İncelenecek metin:
Şirketler net sıfır emisyon hedeflerini sürdürürken, temiz enerji kaynaklarına erişim onlar için artık sadece bir tercih değil, stratejik bir zorunluluk. Bu bağlamda nükleer enerji, rüzgar ve güneş gibi kesintili kaynaklara göre daha tutarlı enerji sağlayabilmesi nedeniyle öne çıkıyor. Grid Strategies danışmanlık firmasının başkanı Rob Gramlich, “Veri merkezleri 7/24 çalışmak istiyor ve bu da nükleerle daha kolay sağlanabilir” diyor.
Nükleer enerjinin bir diğer avantajı ise, siyasi kutuplaşmanın daha az hedefi haline gelmiş olması. Yenilenebilir kaynaklar bazı çevrelerde eleştirilerin odağında yer alırken, nükleer enerji iki parti tarafından da daha geniş bir destek görüyor.
Ancak Kapasite Sınırlı
2022 yılında ABD’deki tüm nükleer reaktörler toplamda 800 terawatt-saat enerji üretti. Bu rakam uzun yıllardır değişmedi. Yapay zekâ sektörünün 2030’a kadar yaratacağı talebi karşılamak için, ülke genelindeki nükleer kapasitenin neredeyse %50 oranında artırılması gerekecek.
Bu noktada dikkatler yeni nesil teknolojilere çevrilmiş durumda. Örneğin Google, Kairos Power adlı şirketle 500 megawata kadar elektrik alımını kapsayan bir anlaşma imzaladı. Şirket, erimiş tuzla soğutulan küçük reaktörlerle 2030 yılına kadar enerji üretimine başlamayı planlıyor.
Amazon da benzer şekilde, X-energy ile iş birliği yaparak Washington eyaletinde modüler reaktör projesine yatırım yaptı. Bu projede, ilk aşamada 320 megawatt, daha sonra 960 megawatta kadar çıkabilecek bir kapasite hedefleniyor.
Ancak bu projeler yalnızca küçük ölçekli başlangıçlar. 2030’a kadar binlerce yeni veri merkezi kurulacağı düşünüldüğünde, birkaç reaktörle bu açığı kapatmak mümkün değil. Uzmanlar, gerçek bir etki için onlarca yeni nükleer santralin devreye alınması gerektiğini belirtiyor.
Bugünü Kurtarmak İçin Mevcut Reaktörler
Yeni santraller uzun vadede çözüm olabilir, ancak kısa vadede teknoloji şirketleri mevcut nükleer santralleri değerlendirmeye başladı. Örneğin Microsoft, Pennsylvania’daki kapatılmış Three Mile Island 1 reaktörünü yeniden devreye alma planları yapan Constellation firmasıyla uzun vadeli bir alım anlaşması imzaladı. Reaktör 2028’de yeniden devrede olabilir.

Verilen kayıtlar:

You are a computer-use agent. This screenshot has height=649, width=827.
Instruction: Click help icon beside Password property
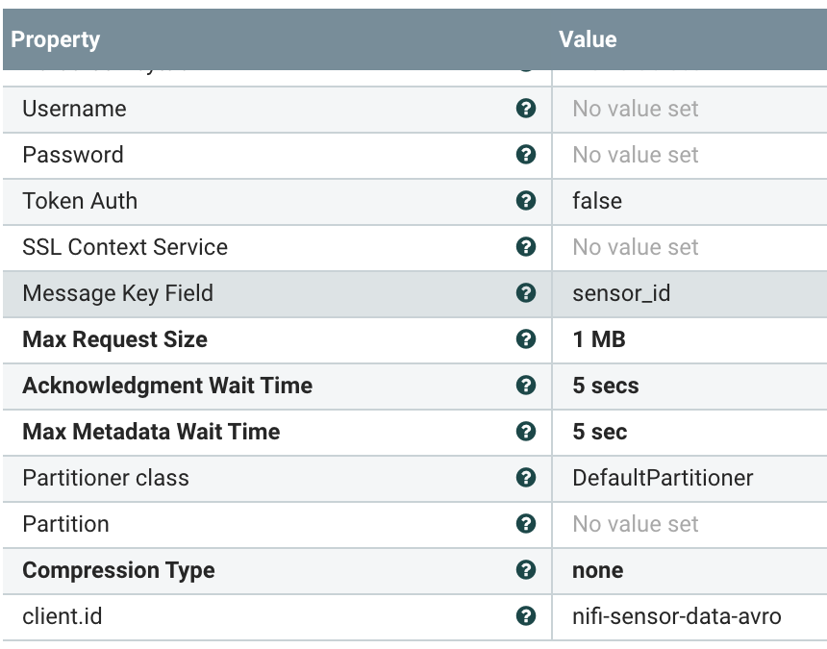525,155
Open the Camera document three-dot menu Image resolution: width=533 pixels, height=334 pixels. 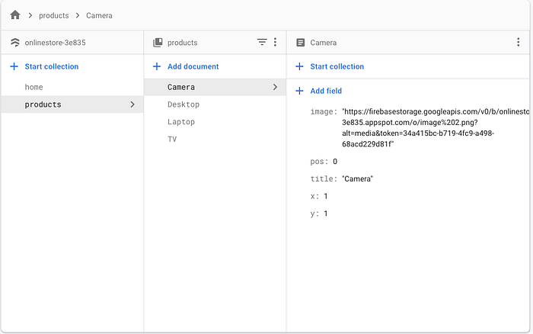point(519,43)
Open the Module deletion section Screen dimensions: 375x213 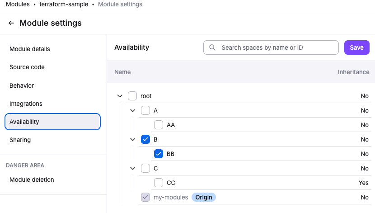(x=32, y=180)
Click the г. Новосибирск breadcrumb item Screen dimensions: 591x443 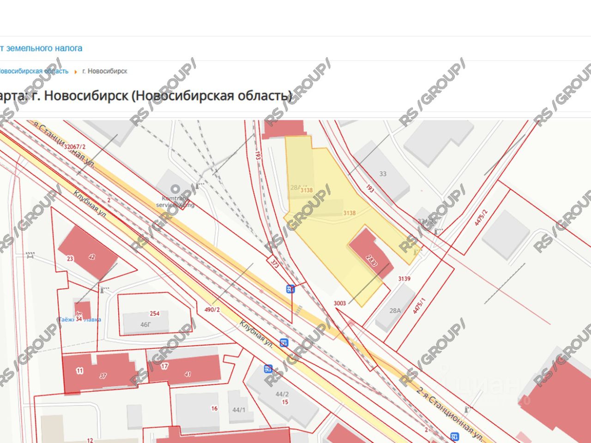coord(104,71)
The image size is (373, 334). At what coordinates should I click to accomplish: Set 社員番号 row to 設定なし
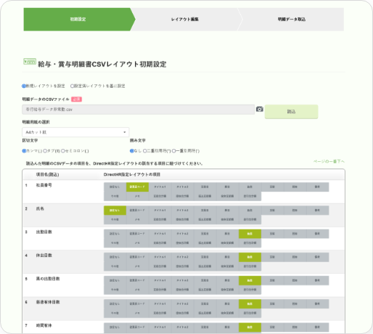click(x=115, y=187)
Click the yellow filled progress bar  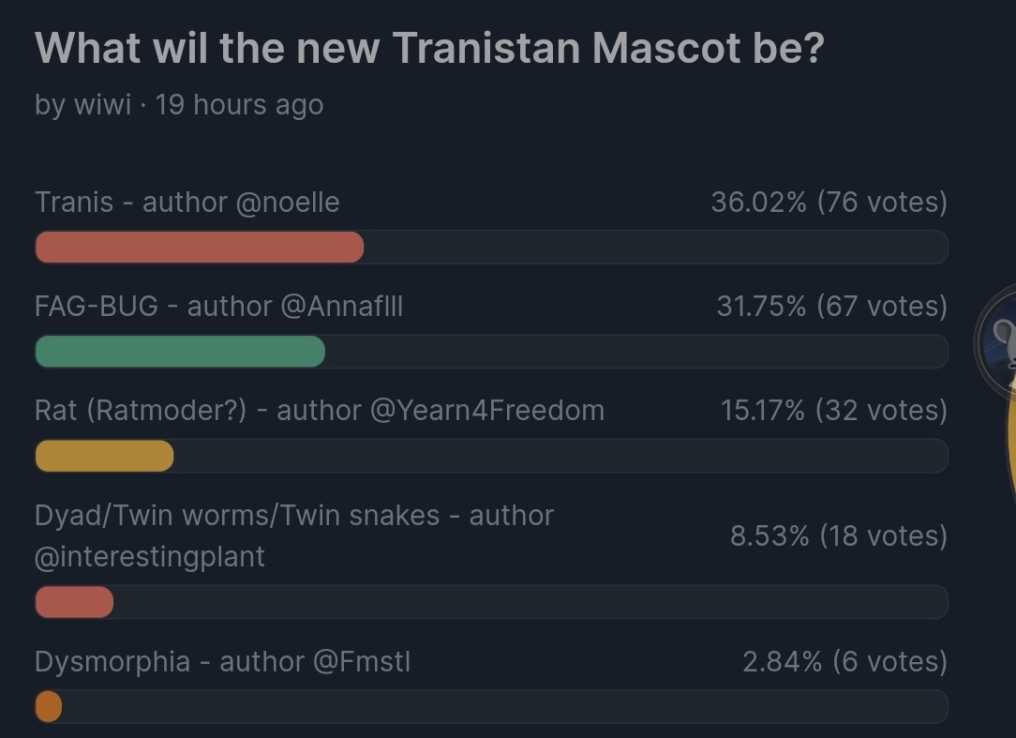(104, 456)
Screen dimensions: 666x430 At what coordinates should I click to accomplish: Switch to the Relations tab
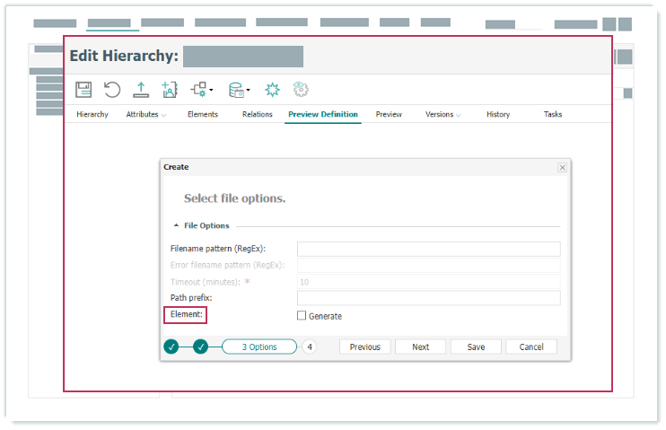(258, 115)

Sorun: Nükleer enerjiyle ilgili metne göre nükleer enerji, şirketler açısından neden rüzgar ve güneşin önüne geçiyor? Bir ila üç cümleyle açıklayın. Bu kayıtlara gerek yok.

Çözüm: Nükleer enerji, rüzgar ve güneş gibi kesintili kaynaklara göre daha tutarlı enerji sağlayabildiği için öne çıkıyor. Rob Gramlich'in dediği gibi veri merkezleri 7/24 çalışmak istiyor ve bu, nükleerle daha kolay sağlanabiliyor.